第31話 この身投げ出しても(クアン視点)

「殿下っ!!」

 

 背に一筋の痛みが走る。虎に切り掛かろうとしたユンの刃が、間に入ったクアンの背中を掠めたのだ。

 

 飛び掛かった虎はというと、狙った従者ではなく突然横入りしたクアンを地面に押し倒すことになった。 

 

 喉元を噛みちぎられる覚悟をしていたが、飛び掛かった拍子に爪が腕に刺さっただけで、獰猛な獣はクアンに覆い被さったまま、ぴたりと動きを止めている。

 

 初めのうちは鋭い牙を剥き出しにして威嚇していたが、鼻を鳴らして匂いを嗅ぐと、虎の顔には獣らしくない戸惑いが浮かんで見えた。

 

 姿形は戻らぬが、虎になってもリィエンはクアンのことを認識してくれているのではないか。
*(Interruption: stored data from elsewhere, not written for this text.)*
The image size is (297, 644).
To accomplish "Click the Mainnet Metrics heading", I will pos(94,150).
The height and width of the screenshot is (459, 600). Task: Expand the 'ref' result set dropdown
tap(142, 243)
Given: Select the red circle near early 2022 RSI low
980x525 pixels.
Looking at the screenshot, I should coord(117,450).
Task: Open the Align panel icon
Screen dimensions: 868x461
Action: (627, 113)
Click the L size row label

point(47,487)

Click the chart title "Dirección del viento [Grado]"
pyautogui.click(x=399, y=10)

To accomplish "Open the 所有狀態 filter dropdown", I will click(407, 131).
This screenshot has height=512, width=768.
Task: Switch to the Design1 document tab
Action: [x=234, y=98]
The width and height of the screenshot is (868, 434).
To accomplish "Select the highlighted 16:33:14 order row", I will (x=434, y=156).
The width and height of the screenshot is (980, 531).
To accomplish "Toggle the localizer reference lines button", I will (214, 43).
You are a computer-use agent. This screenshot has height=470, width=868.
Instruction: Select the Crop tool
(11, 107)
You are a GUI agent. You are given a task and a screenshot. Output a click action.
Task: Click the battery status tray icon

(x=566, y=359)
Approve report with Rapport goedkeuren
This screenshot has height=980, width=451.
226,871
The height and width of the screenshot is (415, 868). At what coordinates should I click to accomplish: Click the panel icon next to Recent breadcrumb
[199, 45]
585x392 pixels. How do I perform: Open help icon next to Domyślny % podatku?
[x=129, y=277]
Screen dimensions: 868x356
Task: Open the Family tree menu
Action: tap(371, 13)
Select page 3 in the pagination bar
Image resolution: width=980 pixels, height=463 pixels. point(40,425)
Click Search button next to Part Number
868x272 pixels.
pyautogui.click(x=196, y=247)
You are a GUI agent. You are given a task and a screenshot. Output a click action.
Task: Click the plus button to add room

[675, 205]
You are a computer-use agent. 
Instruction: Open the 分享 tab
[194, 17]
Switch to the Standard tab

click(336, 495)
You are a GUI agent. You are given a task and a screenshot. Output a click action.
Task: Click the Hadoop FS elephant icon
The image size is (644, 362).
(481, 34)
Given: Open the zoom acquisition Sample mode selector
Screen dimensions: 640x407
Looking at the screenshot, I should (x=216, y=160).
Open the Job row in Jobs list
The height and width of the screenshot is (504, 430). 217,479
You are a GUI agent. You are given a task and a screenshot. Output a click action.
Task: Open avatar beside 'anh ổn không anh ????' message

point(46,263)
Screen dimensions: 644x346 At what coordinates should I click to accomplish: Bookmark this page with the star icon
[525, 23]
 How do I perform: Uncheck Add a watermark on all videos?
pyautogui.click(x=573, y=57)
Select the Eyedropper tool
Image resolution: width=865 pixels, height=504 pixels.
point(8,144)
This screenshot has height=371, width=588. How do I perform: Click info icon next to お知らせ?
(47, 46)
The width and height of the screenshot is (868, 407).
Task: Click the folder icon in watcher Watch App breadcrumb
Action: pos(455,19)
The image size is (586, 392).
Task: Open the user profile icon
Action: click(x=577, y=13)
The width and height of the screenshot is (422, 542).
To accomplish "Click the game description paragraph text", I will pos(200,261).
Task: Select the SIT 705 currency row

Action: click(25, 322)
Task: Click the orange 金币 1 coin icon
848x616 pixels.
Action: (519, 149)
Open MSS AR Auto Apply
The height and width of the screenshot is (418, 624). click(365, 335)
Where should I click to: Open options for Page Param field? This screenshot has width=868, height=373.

 そう思ったクアンは、いつものようにリィエンを真っ直ぐ見つめ、ゆっくりと優しい声で語りかける。

 

「リィエン、頼む、話を聞いてほしい」

 

 迂闊だった。リィエンは虎の子であることをひた隠しにしていた。

 

 外に出る時は髪の色が目立たないようにしているのも、人付き合いを避けるようにして暮らしていたのも、全ては正体を知られないようにするためだろう。

 

 リィエンはずっと何かに怯えていた。

 秘密にしていることがあると教えてくれた時――恐らく虎の子であることを言おうとしてくれていたのだろうが、その時もリィエンは震えていた。

 

「君を傷つけるつもりはなかったんだ」

 

 ユンを説得するためとはいえ、リィエンが自ら正体を明かしてくれるその時まで、言及すべきではなかったのだ。

 

「もう悲しませるようなことはしたくないと思っていたが……愚かな私を赦してくれ」

 

 護衛たちは、獣を刺激せぬよう息を呑んで様子を見守る。

 ユンは大人しくしているが、獣に恐れをなしたというよりは、クアンを傷つけたことを悔いているに違いない。

 

「リィエン、過去に何があったか知らないが、私は裏切ったりなどしない。君が何者であれ、愛すると誓っただろう」

 

 クアンは虎を撫でようと手を伸ばす。

 腕と背中が酷く痛み、クアンは顔をしかめるが、リィエンの傷ついた心の痛みはこんなものではないはずだ。

 

 柔らかな毛に指を絡めると、虎はすっとクアンの上から退き、そのまま茂みの中へと姿を消してしまう。

 

「お待ちください! 殿下!!」

 

 従者たちの制止を無視してクアンは獣を追いかけた。

 茂みを抜け、しばらく行った先には確か崖がある。数年前の大雨で土砂崩れが起き、危険だから近づくなと言われていた場所だ。

 

 ――もしや、身を投げるつもりか。

 

 そんなことはさせない。


 そんなことになるくらいなら、たとえ末代まで罵られることになったとしても、クアンは国も責務も捨て、リィエンとともに秘境で暮らすことを選ぶだろう。

 

 リィエンがもうクアンの顔も見たくないというのなら、ここから静かに引き揚げよう。

 

 自分の命と引き換えに、リィエンを助けられるのならそれでも良い。


 何でもする。だから、どうか。幸せに生きてほしい。

 

 血を流し、息を切らして向かった先にリィエンはいた。

 虎の姿のまま、崖を見下ろすようにして佇んでいる。

 

 クアンは刺激をしないよう、じりじり距離を詰めていく。

 

 これまでの人生で、これほどまでに緊張したことがあっただろうか。

 これほどまでに、誰かを失いたくないと思ったことがあっただろうか。

 

 あと数歩進めば触れられる距離に近づいた時、虎はふっとクアンの方を振り返り、それから崖を飛び降りた。

 

「リィエン……!」

 

 クアンも虎を追って、ほとんど同時に飛び降りる。手を伸ばしたところで助けられるわけがないのに、考えるより先に体が動いていた。

 

 暗闇の中を落ちていく。このまま死ぬのだろうかという考えが頭を過るが、次の瞬間、クアンの体はドボンという音とともに水に包まれていた。

 

 ――川……いや、池か。

 

 助かった。クアンは意外にも冷静に、ほぼ同時に着水したリィエンの体を抱いて水面に浮上する。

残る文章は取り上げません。